The Interplay of Etiological Knowledge and Mental Illness Stigma on Healthcare Utilisation in the Community: A Structural Equation Model

Poster B3, Tuesday, October%209, 11:30%20am%20-%201:00%20pm, Essex%20Ballroom

Chantal Michel1,2, Nina Schnyder1, Radek Panczak3, Susann Ochsenbein1, Benno G. Schimmelmann1,4, Frauke Schultze-Lutter1,5; 1University Hospital of Child and Adolescent Psychiatry and Psychotherapy, University of Bern, Bern, Switzerland, 2Developmental Clinical Psychology Research Unit, Faculty of Psychology and Educational Sciences, University of Geneva, Switzerland, 3Institute of Social and Preventive Medicine, University of Bern, Bern, Switzerland, 4University Hospital of Child and Adolescent Psychiatry, University Hospital Hamburg-Eppendorf, Hamburg, Germany, 5Department of Psychiatry and Psychotherapy, Medical Faculty, Heinrich-Heine-University, Düsseldorf, Germany

The stigma of mental illness, especially personal attitudes towards psychiatric patients and mental health help-seeking, is an important barrier in healthcare utilisation. These attitudes are not independent of each other and are influenced by other factors, such as mental health literacy, especially the public’s causal explanations for mental problems. We aimed to disentangle the interrelations between the different aspects of stigma and causal explanations with respect to their association with healthcare utilisation. Stigma and causal explanations were assessed cross-sectional using established German questionnaires with two unlabelled vignettes (schizophrenia and depression) in a random-selection representative community sample (N=1375, aged 16-40 years). They were interviewed through a prior telephone survey for current mental disorder (n=192) and healthcare utilisation (n=377).
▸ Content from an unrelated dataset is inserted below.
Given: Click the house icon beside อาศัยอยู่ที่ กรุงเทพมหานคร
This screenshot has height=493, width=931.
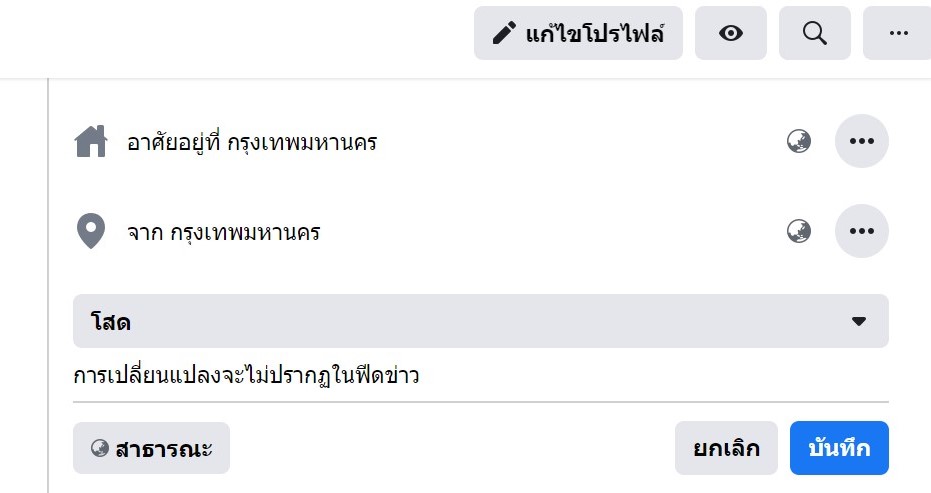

Structural equation modelling was conducted with healthcare utilisation as outcome and stigma and causal explanations as latent variables. The final model was additionally analysed based on the vignettes. We identified two pathways. One positive associated with healthcare utilisation, with high psychosocial stress and low constitution/personality related causal explanations, via positive perception of help-seeking and more help-seeking intentions. One negative associated with healthcare utilisation, with high biogenetic and constitution/personality, and low psychosocial stress related explanations, via negative perception of psychiatric patients and a strong wish for social distance. Sensitivity analysis generally supported both pathways with some differences in the role of biogenetic causal explanation. Our results indicate that campaigns promoting early healthcare utilisation should focus on different strategies to promote facilitation and reduce barriers to mental healthcare.